··· Stored data ···

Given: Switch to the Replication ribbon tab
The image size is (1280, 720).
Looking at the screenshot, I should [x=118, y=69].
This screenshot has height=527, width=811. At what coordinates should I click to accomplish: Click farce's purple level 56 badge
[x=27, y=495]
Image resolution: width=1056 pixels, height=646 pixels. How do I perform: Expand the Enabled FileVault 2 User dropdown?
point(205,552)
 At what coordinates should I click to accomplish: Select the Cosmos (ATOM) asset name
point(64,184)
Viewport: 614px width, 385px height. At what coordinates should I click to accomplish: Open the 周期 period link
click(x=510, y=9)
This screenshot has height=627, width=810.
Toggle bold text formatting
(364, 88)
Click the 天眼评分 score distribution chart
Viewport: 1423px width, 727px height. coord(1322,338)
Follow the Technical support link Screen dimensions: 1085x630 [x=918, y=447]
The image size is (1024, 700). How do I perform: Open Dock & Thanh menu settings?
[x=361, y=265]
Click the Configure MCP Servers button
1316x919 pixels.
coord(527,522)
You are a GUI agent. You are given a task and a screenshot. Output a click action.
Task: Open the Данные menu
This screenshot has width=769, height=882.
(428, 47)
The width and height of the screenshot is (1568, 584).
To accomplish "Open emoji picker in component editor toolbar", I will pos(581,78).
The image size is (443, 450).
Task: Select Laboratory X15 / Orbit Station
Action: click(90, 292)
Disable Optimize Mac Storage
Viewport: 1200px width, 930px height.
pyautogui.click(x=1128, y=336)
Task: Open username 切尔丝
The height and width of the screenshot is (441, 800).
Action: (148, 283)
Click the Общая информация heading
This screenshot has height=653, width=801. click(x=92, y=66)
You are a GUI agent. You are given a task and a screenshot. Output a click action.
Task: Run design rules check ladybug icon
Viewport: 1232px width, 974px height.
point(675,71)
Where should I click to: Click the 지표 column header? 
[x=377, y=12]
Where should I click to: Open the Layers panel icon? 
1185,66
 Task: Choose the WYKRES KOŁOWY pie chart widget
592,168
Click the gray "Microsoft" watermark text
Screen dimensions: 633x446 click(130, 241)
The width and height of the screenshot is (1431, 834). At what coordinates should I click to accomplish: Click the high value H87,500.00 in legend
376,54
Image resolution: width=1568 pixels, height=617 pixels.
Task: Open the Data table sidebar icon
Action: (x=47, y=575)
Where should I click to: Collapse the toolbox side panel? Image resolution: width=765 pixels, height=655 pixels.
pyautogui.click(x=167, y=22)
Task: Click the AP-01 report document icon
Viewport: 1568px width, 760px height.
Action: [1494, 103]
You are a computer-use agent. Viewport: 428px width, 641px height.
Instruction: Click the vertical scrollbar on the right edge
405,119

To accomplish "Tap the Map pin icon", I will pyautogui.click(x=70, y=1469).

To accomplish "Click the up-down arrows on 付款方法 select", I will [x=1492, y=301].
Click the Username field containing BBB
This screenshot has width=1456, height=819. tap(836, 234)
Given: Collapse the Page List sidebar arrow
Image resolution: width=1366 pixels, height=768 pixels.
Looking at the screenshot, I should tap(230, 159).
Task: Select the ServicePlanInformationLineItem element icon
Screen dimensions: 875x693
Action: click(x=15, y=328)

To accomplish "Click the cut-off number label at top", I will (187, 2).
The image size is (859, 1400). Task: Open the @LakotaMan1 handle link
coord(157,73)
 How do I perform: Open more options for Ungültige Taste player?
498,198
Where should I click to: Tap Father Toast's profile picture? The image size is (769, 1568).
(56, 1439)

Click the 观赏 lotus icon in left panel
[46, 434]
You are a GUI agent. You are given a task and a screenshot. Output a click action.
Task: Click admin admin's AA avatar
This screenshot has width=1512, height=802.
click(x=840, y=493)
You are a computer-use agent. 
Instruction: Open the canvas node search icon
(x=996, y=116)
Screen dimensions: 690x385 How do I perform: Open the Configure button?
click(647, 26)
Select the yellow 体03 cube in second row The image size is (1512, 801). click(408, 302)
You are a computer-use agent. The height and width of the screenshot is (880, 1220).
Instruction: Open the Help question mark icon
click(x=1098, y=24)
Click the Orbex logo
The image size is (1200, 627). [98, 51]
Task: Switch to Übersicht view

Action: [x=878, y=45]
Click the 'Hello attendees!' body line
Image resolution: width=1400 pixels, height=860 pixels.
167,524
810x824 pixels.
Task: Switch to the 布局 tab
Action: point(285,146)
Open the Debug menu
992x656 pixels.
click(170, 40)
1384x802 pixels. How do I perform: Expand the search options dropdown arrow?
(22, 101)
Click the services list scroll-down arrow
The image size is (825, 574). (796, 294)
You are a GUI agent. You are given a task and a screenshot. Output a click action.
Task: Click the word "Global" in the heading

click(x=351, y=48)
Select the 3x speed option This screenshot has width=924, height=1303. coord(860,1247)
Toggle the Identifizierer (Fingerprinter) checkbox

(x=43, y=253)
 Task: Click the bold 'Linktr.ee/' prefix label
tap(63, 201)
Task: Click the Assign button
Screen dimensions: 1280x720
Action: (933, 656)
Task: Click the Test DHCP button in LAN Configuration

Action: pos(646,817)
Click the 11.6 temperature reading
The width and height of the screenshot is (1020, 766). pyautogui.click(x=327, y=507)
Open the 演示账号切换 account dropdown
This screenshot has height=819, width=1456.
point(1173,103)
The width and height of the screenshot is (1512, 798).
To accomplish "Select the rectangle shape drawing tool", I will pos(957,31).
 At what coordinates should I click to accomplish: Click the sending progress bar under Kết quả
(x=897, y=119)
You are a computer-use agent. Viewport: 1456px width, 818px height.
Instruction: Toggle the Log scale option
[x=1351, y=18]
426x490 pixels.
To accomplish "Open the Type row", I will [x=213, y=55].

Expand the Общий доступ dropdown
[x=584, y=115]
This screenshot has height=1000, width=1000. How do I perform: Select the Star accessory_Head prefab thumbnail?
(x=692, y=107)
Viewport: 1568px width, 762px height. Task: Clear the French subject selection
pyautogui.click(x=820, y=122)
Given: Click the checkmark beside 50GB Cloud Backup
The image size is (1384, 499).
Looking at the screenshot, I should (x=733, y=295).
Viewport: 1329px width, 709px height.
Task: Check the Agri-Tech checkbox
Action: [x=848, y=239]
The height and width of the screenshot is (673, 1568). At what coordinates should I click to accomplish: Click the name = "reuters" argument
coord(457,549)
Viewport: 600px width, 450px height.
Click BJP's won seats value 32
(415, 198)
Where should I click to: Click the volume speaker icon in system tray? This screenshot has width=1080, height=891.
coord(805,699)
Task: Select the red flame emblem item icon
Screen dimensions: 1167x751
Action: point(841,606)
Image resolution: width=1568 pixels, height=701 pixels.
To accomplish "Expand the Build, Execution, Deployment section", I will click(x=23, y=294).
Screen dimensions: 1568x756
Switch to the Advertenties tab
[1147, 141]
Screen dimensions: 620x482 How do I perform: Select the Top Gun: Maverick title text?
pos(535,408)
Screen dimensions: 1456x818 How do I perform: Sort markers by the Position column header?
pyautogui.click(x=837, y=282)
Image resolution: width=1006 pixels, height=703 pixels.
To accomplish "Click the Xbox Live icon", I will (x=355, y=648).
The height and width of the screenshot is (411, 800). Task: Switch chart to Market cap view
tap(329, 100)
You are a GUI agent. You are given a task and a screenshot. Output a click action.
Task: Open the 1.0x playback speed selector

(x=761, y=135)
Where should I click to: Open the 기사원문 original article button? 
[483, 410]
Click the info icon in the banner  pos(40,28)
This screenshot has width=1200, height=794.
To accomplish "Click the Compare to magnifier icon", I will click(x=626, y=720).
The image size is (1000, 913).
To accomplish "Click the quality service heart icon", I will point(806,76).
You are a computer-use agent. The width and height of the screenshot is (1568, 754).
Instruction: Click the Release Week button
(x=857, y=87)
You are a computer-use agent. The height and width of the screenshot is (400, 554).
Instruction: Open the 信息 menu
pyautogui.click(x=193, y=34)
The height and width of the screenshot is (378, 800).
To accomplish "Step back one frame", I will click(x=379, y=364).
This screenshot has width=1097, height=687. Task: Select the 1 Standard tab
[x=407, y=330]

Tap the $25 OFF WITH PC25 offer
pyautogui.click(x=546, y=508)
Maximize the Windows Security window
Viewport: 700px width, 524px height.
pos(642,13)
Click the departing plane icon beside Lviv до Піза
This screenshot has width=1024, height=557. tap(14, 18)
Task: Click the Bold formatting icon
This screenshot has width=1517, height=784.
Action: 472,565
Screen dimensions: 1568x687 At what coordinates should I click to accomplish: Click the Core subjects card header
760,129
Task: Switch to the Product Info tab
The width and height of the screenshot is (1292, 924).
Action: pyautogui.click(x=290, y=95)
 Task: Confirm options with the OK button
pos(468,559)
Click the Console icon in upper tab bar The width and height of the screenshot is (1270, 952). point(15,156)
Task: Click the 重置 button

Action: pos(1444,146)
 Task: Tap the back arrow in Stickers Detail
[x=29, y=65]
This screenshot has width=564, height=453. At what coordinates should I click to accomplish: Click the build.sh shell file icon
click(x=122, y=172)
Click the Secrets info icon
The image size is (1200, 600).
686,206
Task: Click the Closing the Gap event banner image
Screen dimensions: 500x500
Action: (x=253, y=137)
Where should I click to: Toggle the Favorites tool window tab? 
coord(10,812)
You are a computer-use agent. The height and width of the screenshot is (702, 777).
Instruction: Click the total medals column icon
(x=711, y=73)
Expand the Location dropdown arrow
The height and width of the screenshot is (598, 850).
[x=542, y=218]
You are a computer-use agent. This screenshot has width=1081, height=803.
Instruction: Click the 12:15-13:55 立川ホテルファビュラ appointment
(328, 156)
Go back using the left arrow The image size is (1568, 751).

···

> _What to do_: In the entries above, find the line with "This screenshot has width=1517, height=784." and the line with "is (702, 777).", then restate word for word both of them and every line between, with nothing more.

> _Exercise result_:
This screenshot has width=1517, height=784.
Action: 472,565
Screen dimensions: 1568x687 At what coordinates should I click to accomplish: Click the Core subjects card header
760,129
Task: Switch to the Product Info tab
The width and height of the screenshot is (1292, 924).
Action: pyautogui.click(x=290, y=95)
 Task: Confirm options with the OK button
pos(468,559)
Click the Console icon in upper tab bar The width and height of the screenshot is (1270, 952). point(15,156)
Task: Click the 重置 button

Action: pos(1444,146)
 Task: Tap the back arrow in Stickers Detail
[x=29, y=65]
This screenshot has width=564, height=453. At what coordinates should I click to accomplish: Click the build.sh shell file icon
click(x=122, y=172)
Click the Secrets info icon
The image size is (1200, 600).
686,206
Task: Click the Closing the Gap event banner image
Screen dimensions: 500x500
Action: (x=253, y=137)
Where should I click to: Toggle the Favorites tool window tab? 
coord(10,812)
You are a computer-use agent. The height and width of the screenshot is (702, 777).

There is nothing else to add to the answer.